Quasi-ordinary hypersurfaces, multiplier ideals and local tropicalizations

TL;DR

This paper characterizes multiplier ideals and jumping numbers of quasi-ordinary hypersurfaces using toroidal resolutions, Newton polyhedra, and local tropicalizations, linking algebraic and combinatorial structures.

Contribution

It introduces a method to describe multiplier ideals of quasi-ordinary hypersurfaces via Newton polyhedra and tropical geometry, extending known monomial ideal results.

Findings

Multiplier ideals are expressed through Newton polyhedra.

Multiplier ideals are generalized monomial ideals with semi-root sequences.

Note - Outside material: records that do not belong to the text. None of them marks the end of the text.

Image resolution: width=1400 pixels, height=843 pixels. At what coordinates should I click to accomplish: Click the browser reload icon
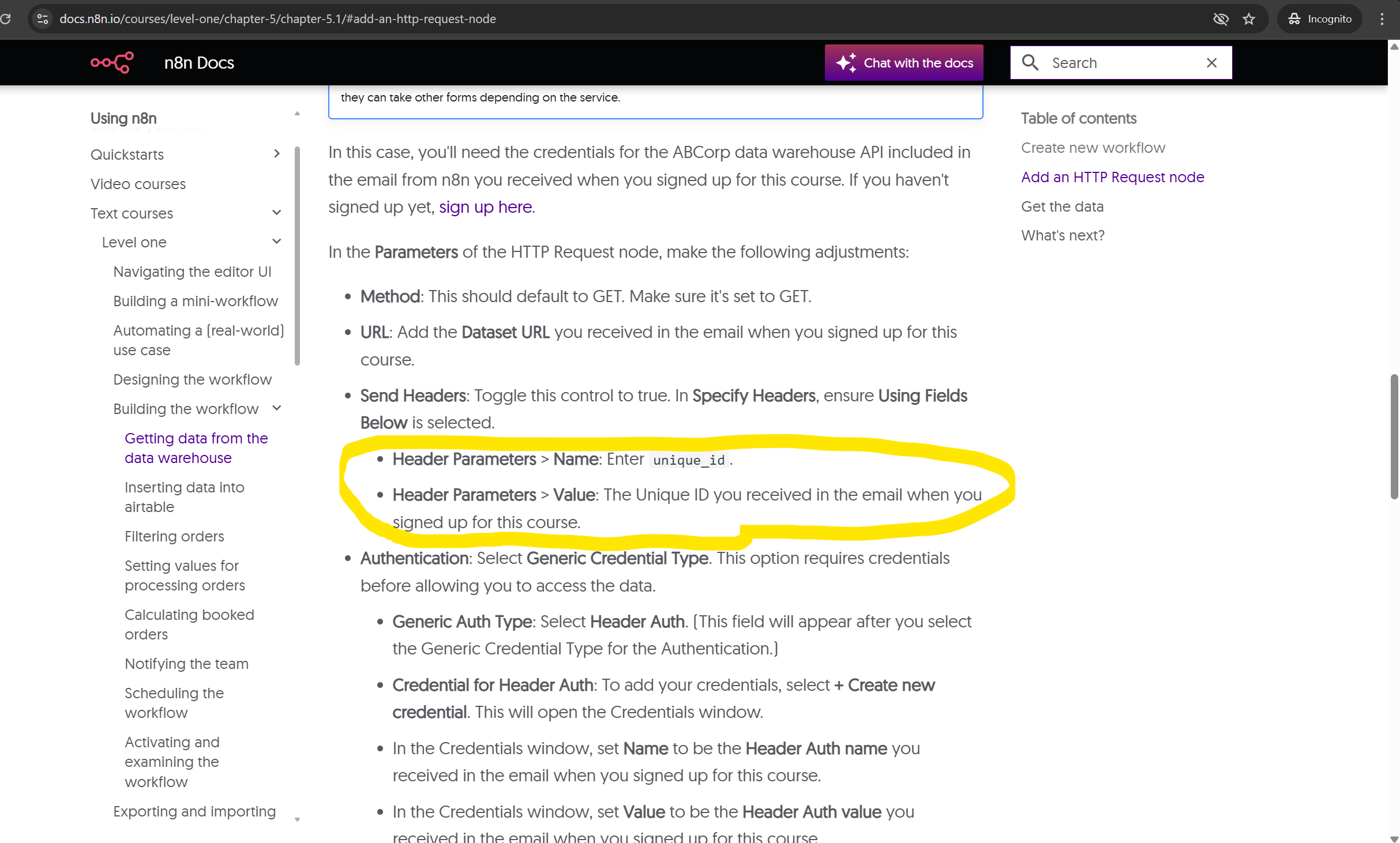[x=6, y=19]
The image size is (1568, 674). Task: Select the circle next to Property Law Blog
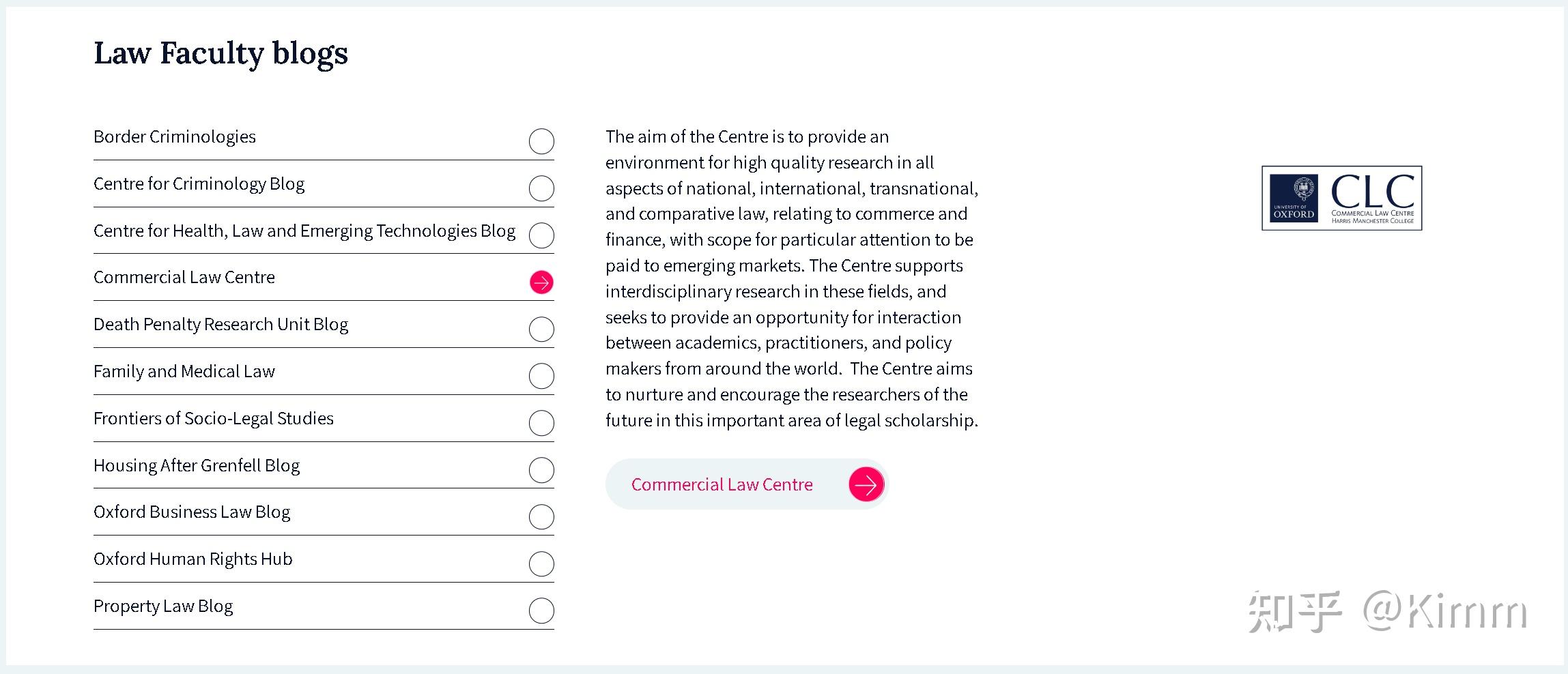(x=541, y=611)
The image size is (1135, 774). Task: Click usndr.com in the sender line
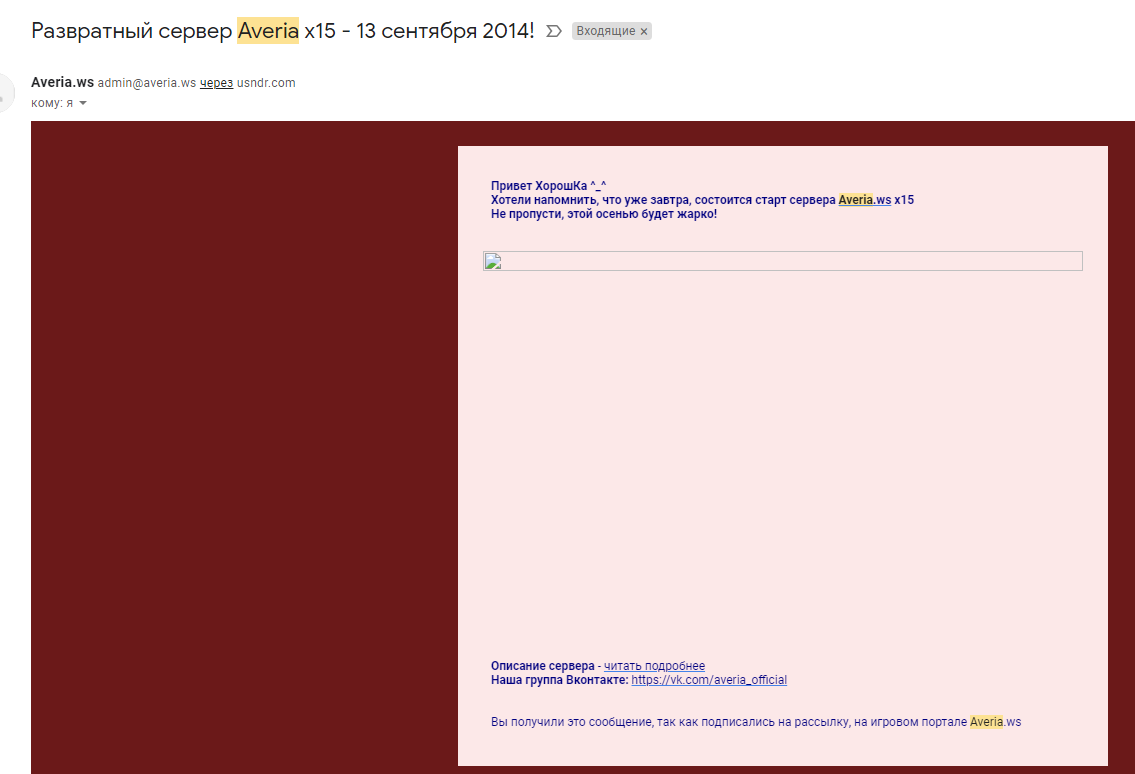point(266,82)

Local tropicalization forms a fan determined by the hypersurface's topological type.

Abstract

In this paper we describe the multiplier ideals and jumping numbers associated with an irreducible germ of quasi-ordinary hypersurface $(D, 0) \subset (\mathbb{C}^{d+1}, 0)$ by using a toroidal embedded resolution. The approach is motivated by Howald's description of the multiplier ideals of monomial ideals. We show that the multiplier ideals of $D$ can be expressed in terms of a finite sequence of Newton polyhedra associated with the total transform of $D$ in the toroidal resolution process. We prove that the multiplier ideals are generalized monomial ideals with respect to a complete sequence of semi-roots. This is a finite sequence of functions which determines a system of generators of the semigroup of the quasi-ordinary hypersurface. We express these results in terms of the local tropicalization associated with the embedding of $\mathbb{C}^{d+1}$ defined by this sequence. We prove that the local tropicalization is the support of a fan of the lattice $\mathbb{Z}^{d+g+1}$, which is determined by the embedded topological type of $(D, 0) \subset (\mathbb{C}^{d+1}, 0)$.